Records from a dataset:

:::

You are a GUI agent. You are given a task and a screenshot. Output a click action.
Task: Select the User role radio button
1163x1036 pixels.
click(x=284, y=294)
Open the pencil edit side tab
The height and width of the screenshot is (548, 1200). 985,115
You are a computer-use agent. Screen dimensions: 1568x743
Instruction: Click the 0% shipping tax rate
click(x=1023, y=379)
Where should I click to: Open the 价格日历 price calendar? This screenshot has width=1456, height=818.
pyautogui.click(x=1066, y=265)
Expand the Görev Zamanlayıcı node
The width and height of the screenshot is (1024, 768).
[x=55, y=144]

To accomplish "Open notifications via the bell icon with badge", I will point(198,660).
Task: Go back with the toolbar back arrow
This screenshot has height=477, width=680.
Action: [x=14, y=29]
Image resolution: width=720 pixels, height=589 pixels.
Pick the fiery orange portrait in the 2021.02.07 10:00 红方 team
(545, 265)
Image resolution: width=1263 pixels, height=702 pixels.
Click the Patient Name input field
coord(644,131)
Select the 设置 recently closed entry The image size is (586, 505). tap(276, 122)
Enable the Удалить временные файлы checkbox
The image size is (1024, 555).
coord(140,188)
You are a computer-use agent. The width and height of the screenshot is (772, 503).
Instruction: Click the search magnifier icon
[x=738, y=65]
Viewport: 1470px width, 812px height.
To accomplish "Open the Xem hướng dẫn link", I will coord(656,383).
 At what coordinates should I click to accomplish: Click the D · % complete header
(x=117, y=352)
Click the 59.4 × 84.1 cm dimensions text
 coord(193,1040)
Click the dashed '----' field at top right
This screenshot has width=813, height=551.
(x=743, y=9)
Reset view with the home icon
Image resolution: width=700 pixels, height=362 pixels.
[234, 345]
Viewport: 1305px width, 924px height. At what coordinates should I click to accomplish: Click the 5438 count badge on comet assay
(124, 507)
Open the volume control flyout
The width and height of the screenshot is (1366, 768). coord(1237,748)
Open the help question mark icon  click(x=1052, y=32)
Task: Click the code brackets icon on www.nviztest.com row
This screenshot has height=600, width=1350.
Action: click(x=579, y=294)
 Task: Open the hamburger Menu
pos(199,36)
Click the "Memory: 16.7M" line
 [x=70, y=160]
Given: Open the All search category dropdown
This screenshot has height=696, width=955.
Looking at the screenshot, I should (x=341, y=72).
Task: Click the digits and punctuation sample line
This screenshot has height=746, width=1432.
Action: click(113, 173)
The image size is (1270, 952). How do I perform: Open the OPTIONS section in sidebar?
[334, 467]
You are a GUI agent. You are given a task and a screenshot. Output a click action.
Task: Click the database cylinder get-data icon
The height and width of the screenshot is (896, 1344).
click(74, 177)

:::

→ **Exercise instructions**: What is needed here is an exact copy of every record.

→ **Task output**:
You are a GUI agent. You are given a task and a screenshot. Output a click action.
Task: Select the User role radio button
1163x1036 pixels.
click(x=284, y=294)
Open the pencil edit side tab
The height and width of the screenshot is (548, 1200). 985,115
You are a computer-use agent. Screen dimensions: 1568x743
Instruction: Click the 0% shipping tax rate
click(x=1023, y=379)
Where should I click to: Open the 价格日历 price calendar? This screenshot has width=1456, height=818.
pyautogui.click(x=1066, y=265)
Expand the Görev Zamanlayıcı node
The width and height of the screenshot is (1024, 768).
[x=55, y=144]

To accomplish "Open notifications via the bell icon with badge", I will point(198,660).
Task: Go back with the toolbar back arrow
This screenshot has height=477, width=680.
Action: [x=14, y=29]
Image resolution: width=720 pixels, height=589 pixels.
Pick the fiery orange portrait in the 2021.02.07 10:00 红方 team
(545, 265)
Image resolution: width=1263 pixels, height=702 pixels.
Click the Patient Name input field
coord(644,131)
Select the 设置 recently closed entry The image size is (586, 505). tap(276, 122)
Enable the Удалить временные файлы checkbox
The image size is (1024, 555).
coord(140,188)
You are a computer-use agent. The width and height of the screenshot is (772, 503).
Instruction: Click the search magnifier icon
[x=738, y=65]
Viewport: 1470px width, 812px height.
To accomplish "Open the Xem hướng dẫn link", I will coord(656,383).
 At what coordinates should I click to accomplish: Click the D · % complete header
(x=117, y=352)
Click the 59.4 × 84.1 cm dimensions text
 coord(193,1040)
Click the dashed '----' field at top right
This screenshot has width=813, height=551.
(x=743, y=9)
Reset view with the home icon
Image resolution: width=700 pixels, height=362 pixels.
[234, 345]
Viewport: 1305px width, 924px height. At what coordinates should I click to accomplish: Click the 5438 count badge on comet assay
(124, 507)
Open the volume control flyout
The width and height of the screenshot is (1366, 768). coord(1237,748)
Open the help question mark icon  click(x=1052, y=32)
Task: Click the code brackets icon on www.nviztest.com row
This screenshot has height=600, width=1350.
Action: click(x=579, y=294)
 Task: Open the hamburger Menu
pos(199,36)
Click the "Memory: 16.7M" line
 [x=70, y=160]
Given: Open the All search category dropdown
This screenshot has height=696, width=955.
Looking at the screenshot, I should (x=341, y=72).
Task: Click the digits and punctuation sample line
This screenshot has height=746, width=1432.
Action: click(113, 173)
The image size is (1270, 952). How do I perform: Open the OPTIONS section in sidebar?
[334, 467]
You are a GUI agent. You are given a task and a screenshot. Output a click action.
Task: Click the database cylinder get-data icon
The height and width of the screenshot is (896, 1344).
click(74, 177)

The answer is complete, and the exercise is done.